I'm going to have to replace my HDVR2 which has a 250GB drive in it, networked, Tivowebplus 1.2.1, & Hackman 4.0 too along with superpatch67. Now that I have it the way I want it, tuner 2 appears to be flaking out (see post in directv with tivo) so I'm going to replace it.

Question is whether or not I can move up to a different DirecTV with Tivo that is a newer model (faster maybe?) that can run everything the way I had it set up on my HDVR2.

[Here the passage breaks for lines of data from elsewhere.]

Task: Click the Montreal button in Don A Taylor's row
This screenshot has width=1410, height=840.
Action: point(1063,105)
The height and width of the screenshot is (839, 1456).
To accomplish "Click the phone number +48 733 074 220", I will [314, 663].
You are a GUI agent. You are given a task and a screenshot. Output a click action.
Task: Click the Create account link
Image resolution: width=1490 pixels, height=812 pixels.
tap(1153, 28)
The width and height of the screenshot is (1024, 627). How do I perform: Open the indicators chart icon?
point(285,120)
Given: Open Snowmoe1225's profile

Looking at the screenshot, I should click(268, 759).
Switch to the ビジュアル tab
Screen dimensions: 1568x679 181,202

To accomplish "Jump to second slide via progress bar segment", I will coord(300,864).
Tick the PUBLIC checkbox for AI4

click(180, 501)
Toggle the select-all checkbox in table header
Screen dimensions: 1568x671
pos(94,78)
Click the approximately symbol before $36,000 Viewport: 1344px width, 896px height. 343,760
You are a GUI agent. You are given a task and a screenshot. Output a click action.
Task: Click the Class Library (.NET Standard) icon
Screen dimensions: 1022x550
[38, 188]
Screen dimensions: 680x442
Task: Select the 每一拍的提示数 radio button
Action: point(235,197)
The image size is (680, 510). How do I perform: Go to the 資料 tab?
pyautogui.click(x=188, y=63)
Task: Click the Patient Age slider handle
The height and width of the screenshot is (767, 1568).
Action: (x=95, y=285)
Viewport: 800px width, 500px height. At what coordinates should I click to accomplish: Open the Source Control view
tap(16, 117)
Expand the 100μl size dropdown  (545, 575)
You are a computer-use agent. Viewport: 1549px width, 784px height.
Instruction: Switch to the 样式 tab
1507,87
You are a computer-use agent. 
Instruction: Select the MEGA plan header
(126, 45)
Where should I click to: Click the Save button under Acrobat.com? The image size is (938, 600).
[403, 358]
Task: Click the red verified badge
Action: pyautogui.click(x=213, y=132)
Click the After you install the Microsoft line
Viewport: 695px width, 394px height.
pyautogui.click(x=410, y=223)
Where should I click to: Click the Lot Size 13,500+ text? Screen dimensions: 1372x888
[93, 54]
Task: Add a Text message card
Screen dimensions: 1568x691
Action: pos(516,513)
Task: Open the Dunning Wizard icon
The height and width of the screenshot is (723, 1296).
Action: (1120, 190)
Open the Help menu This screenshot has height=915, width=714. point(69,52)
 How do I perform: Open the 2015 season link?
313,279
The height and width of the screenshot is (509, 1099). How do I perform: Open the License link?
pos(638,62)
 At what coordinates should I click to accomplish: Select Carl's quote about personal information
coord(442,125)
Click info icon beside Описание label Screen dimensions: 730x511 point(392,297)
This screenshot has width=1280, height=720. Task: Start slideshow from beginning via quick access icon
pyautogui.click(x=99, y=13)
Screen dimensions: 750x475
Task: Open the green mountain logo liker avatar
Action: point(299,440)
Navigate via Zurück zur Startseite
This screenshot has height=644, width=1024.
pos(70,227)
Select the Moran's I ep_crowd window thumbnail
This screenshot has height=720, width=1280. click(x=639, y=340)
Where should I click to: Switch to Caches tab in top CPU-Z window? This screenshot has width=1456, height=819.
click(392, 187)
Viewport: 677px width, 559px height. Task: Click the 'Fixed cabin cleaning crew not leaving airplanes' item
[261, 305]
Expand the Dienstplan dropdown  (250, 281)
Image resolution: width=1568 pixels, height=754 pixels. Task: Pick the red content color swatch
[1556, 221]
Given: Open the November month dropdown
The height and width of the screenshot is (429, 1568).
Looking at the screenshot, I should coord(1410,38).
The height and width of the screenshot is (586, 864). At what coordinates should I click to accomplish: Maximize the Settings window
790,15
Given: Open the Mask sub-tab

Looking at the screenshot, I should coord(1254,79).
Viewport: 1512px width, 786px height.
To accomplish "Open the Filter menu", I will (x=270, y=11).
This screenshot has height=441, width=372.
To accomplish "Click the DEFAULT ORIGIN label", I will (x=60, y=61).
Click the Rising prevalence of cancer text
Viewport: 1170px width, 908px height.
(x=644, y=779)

What other models would accomodate?


----------



## lee espinoza (Aug 21, 2002)

all these directv models you can hack: Hughes HDVR2, SD-DVR40/80/120
Phillips DSR7000, DSR704, DSR708
RCA DVR39, DVR40, DVR80, DVR120
Samsung SIR-S4040R, SIR-S4080R,
SIR-S4120R


----------



## Diana Collins (Aug 21, 2002)

All Series 2 DirecTiVos are identical hardware, so none will be any faster than your HDVR2. Just avoid the R10 (requires a hardware modification to be hacked) and the R15 (not a TiVo at all).


----------